Right. Gotta keep the frogs safe at all costs.

Torontoamateur
26-Jul-2023, 12:57
The press and reporters ignore the hundreds of thousands of wildlife that dies. The Birds and insects. This carnage is without measure. Yet no one says a word. I am a hunter and conservationist. I understand that animals , Birds insects and the fish in our lakes die from these immense fores. Canada is especially vulnerable You in the USA hear about the smoke. Here a thousand miles away from the fires the smoke smell is string. Nothing survives a fire We see what is left of a tree but the wildlife consumed and gone. turned to ashes. and that is the untold story
Who will say this and document this? Who will photograph a burnt animal A bird dead from smoke inhalation Fish floating in an ask covered lake?

Drew Wiley
26-Jul-2023, 14:04
A lot of our wildlife is highly adapted to fires, since fires are naturally cyclic. But the truly catastrophic mega-fires of the past decade or so pose a whole other level of challenge. And there are indeed individuals and agencies rescuing animals and treating them, and if possible, again releasing them. A lot of orphaned cougar kittens and bear cubs, and deer fawns, have been rescued, and either later released or given to zoos if unable to fend for themselves. Local TV media and documentaries feature of lot of that kind of activity for sake of public awareness. Even stranded pets get documented and their pick-up locations advertised. Birds simply migrate and return. Burn areas are especially rich in bugs under bark, along with tree sap, and actually attract abundant bird life.

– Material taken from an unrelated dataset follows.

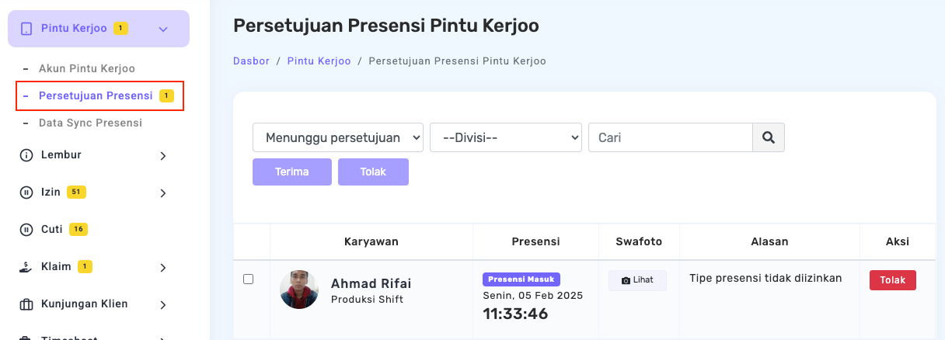This screenshot has height=340, width=945.
Task: Click the Klaim hand-coin icon
Action: tap(26, 267)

Just above my former hometown there was the most dramatic firestorm ever recorded - the highest non-volcanic thermal cloud in history, over 70,000 ft high, with four true fire tornadoes spinning in it at the same time, and the scale of devastation literally involved the release of more energy than 20 hydrogen bombs. But just the next spring, back in there, there were young tree squirrels running around, and a multitude of frogs croaking in the streams, and abundant bird life, and an amazing Spring bloom. No, the scenery will not be the same, neither in my lifetime, nor perhaps in centuries. But the deer have already returned for the fresh lush grass, along with the mountain lions and bobcats, and even open-range cattle.

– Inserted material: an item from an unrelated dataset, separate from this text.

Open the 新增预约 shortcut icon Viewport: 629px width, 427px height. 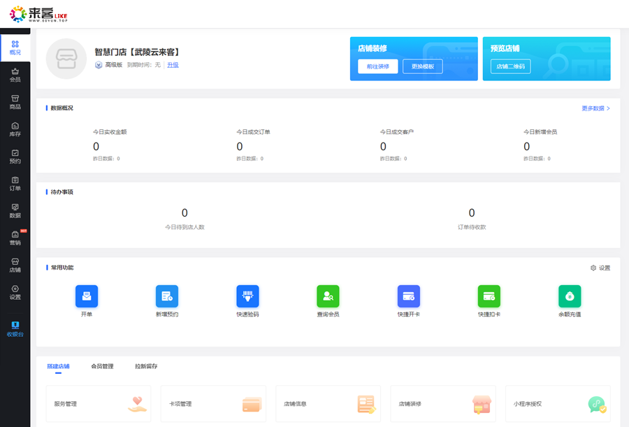click(x=167, y=296)
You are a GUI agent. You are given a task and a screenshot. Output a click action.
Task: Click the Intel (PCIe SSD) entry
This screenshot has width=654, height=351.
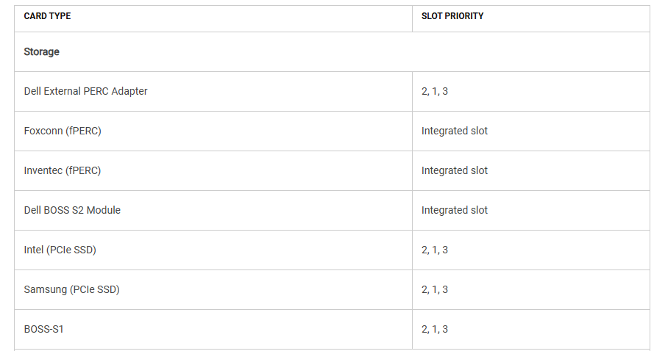pyautogui.click(x=60, y=250)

I'd imagine it's a lot worse in Australia and Tasmania, where they've got entire categories of ancient marsupials dependent upon specialized eucalyptus forest habitats. And such drastic fires are now many places. Greece and Algeria are especially hard hit at the moment. We might finally have a partial reprieve here in northern California due to an especially wet Winter and Spring. But anywhere pine beetle breakouts has been rampant, massive fires are inevitable. And Calif also has a lot of creosote and pitchy shrubbery at the lower and mid-elevations, which is genetically programmed to burn once it's mature. There's nothing new about that. But all the modern subdivision and development back in those woods is a recipe for disaster, especially given any intense drought alongside it. I've certainly survived more than my own fair share of giant forest fires.

People forget the risks and learn slowly, but now learning how to contend with the risk has become a matter of life and death for many communities, and lessons are being learned. And it's amazing how there's so much compassion for animals, either domestic or wild, even when people are fighting for their own lives. Many a rural fire truck has thrown a scared pet or orphaned critter aboard while fighting the flames. Hopefully Canada will follow suit.

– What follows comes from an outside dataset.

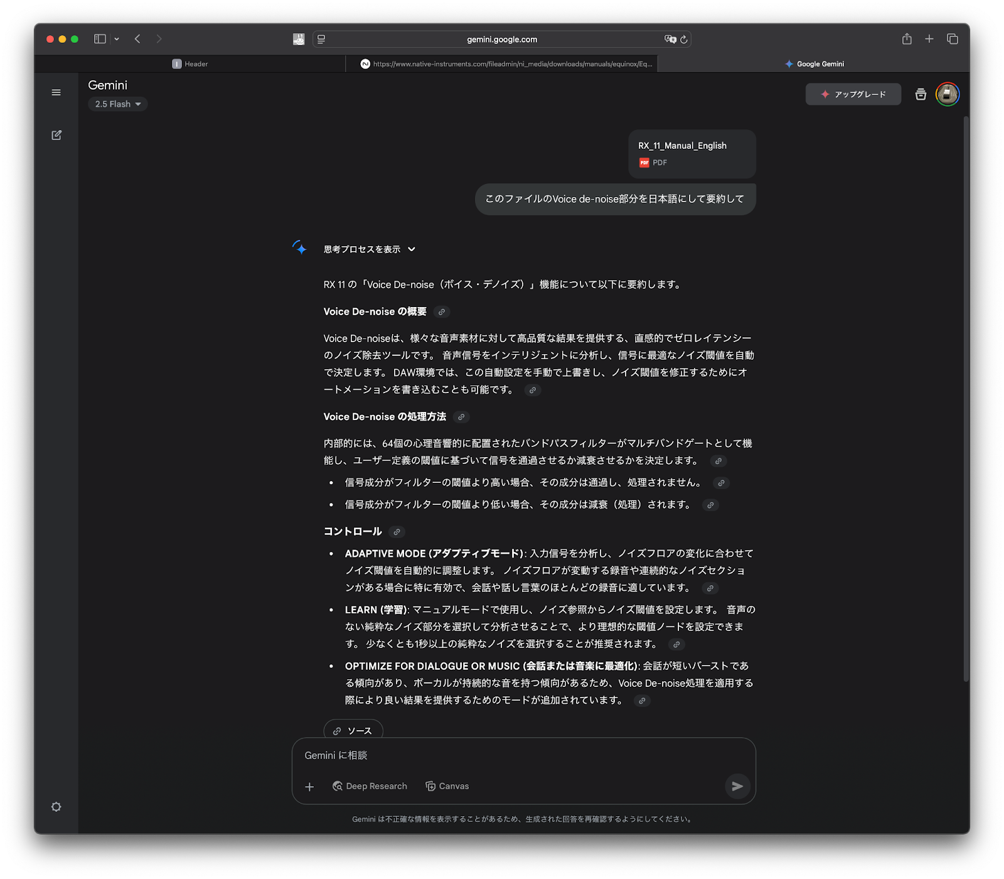Open the Gemini hamburger main menu
The width and height of the screenshot is (1004, 879).
pyautogui.click(x=56, y=92)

Loss of biodiversity - insects, plants, entire ecosystems - is a tragedy, and it's only going to accelerate due to out-of-control climate change as well as a long legacy of unwise monoculture forestry and industrialized agriculture, as well as mindless development sprawl. I feel it intensely due to my own field biology background, but even more so due to my love for the outdoors. But the Pandora's box has been opened up, and hell is already breaking loose.